- _WHAT THIS TASK INVOLVES_: Print only what runs from the line that includes "Set playback speed to 2x" to the end of the listing, word for word, and do not include any pictures.

- _MATERIAL FOR THIS TASK_:
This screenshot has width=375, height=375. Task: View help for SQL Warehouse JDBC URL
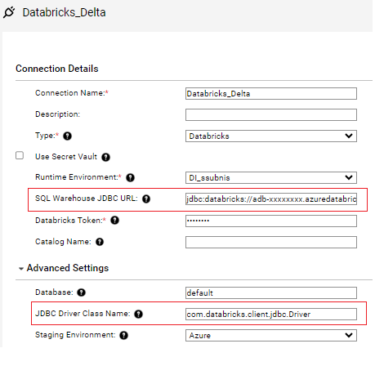pos(146,199)
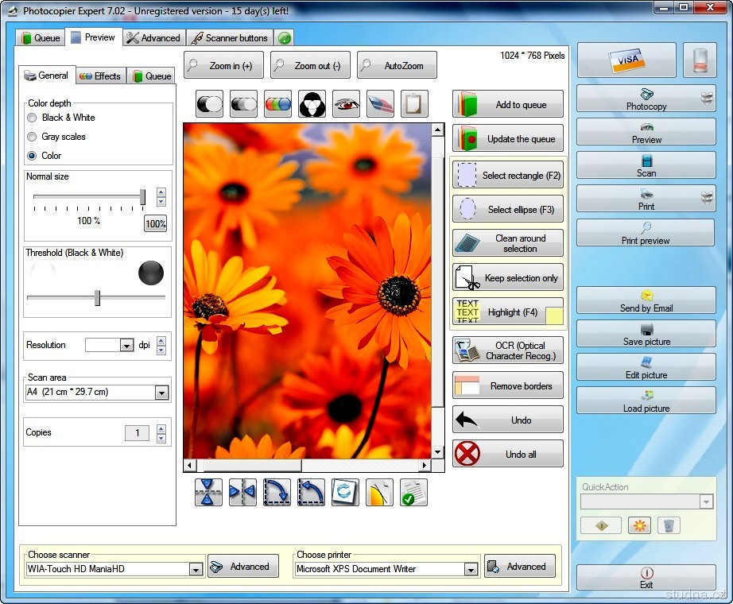Click the red-eye removal icon
733x604 pixels.
(346, 104)
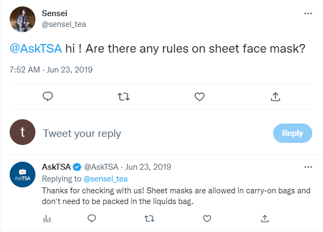Open the AskTSA profile avatar
The image size is (323, 232).
pos(23,175)
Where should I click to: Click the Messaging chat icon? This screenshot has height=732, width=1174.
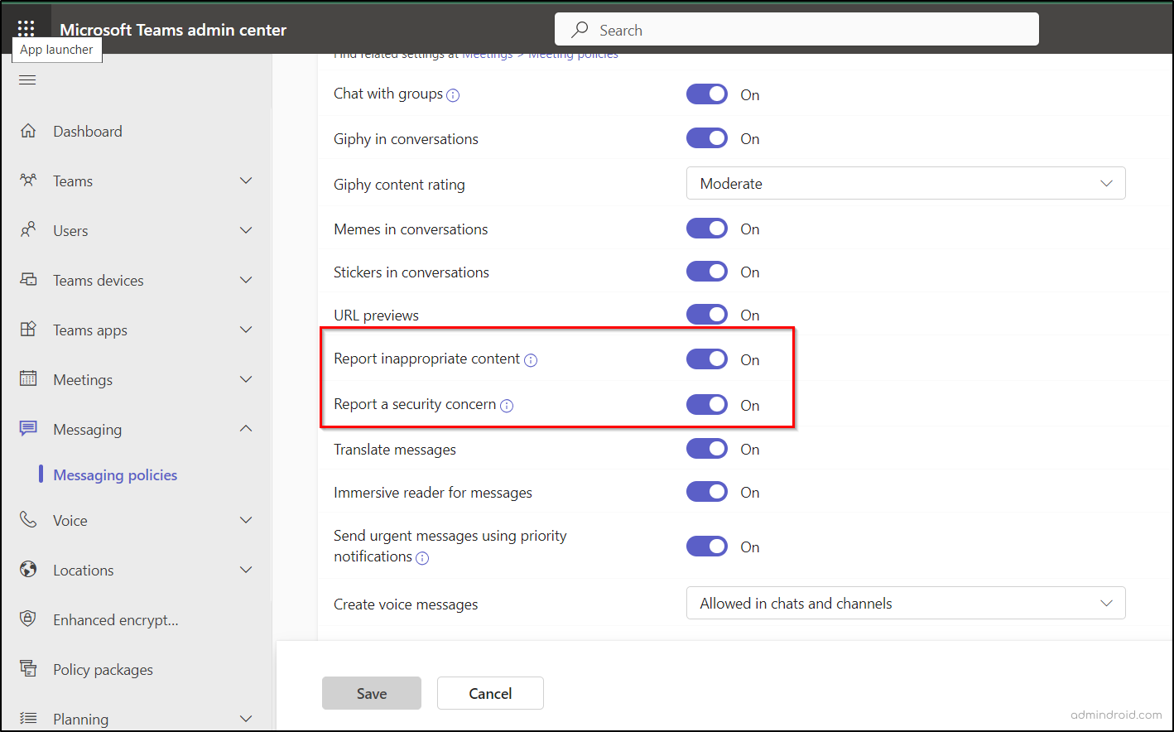(x=27, y=429)
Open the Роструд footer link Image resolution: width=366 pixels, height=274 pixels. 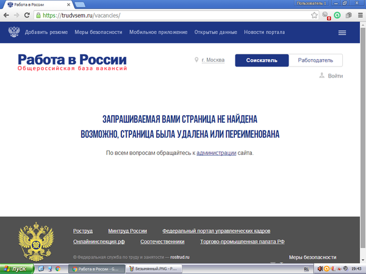coord(83,231)
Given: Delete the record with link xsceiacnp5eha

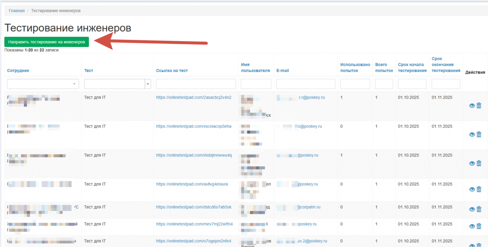Looking at the screenshot, I should click(479, 134).
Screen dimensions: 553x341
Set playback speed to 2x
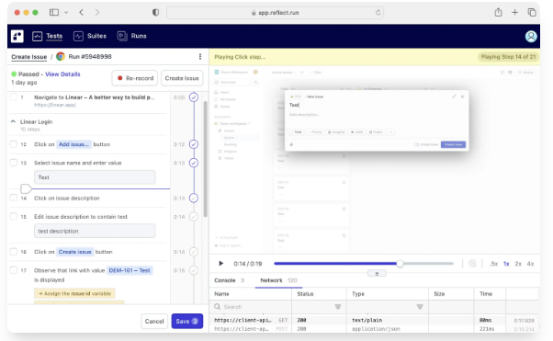click(518, 264)
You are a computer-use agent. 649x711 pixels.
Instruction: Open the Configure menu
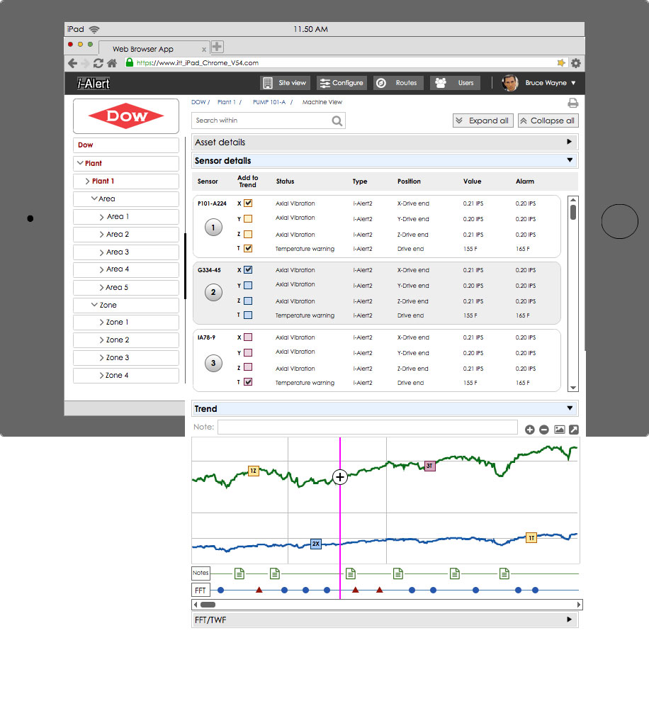pos(342,83)
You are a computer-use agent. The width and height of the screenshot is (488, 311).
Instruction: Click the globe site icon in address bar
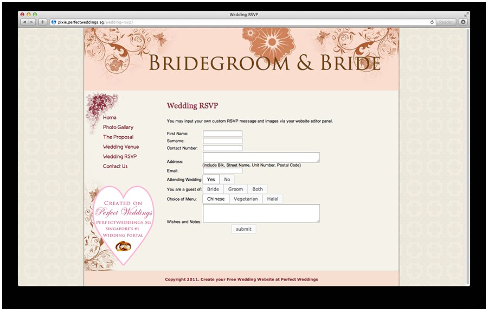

- _ANSWER_:
Set playback speed to 2x
click(518, 264)
You are a computer-use agent. 649x711 pixels.
Instruction: Open the Configure menu
pos(342,83)
You are a computer-use agent. The width and height of the screenshot is (488, 311).
Instruction: Click the globe site icon in address bar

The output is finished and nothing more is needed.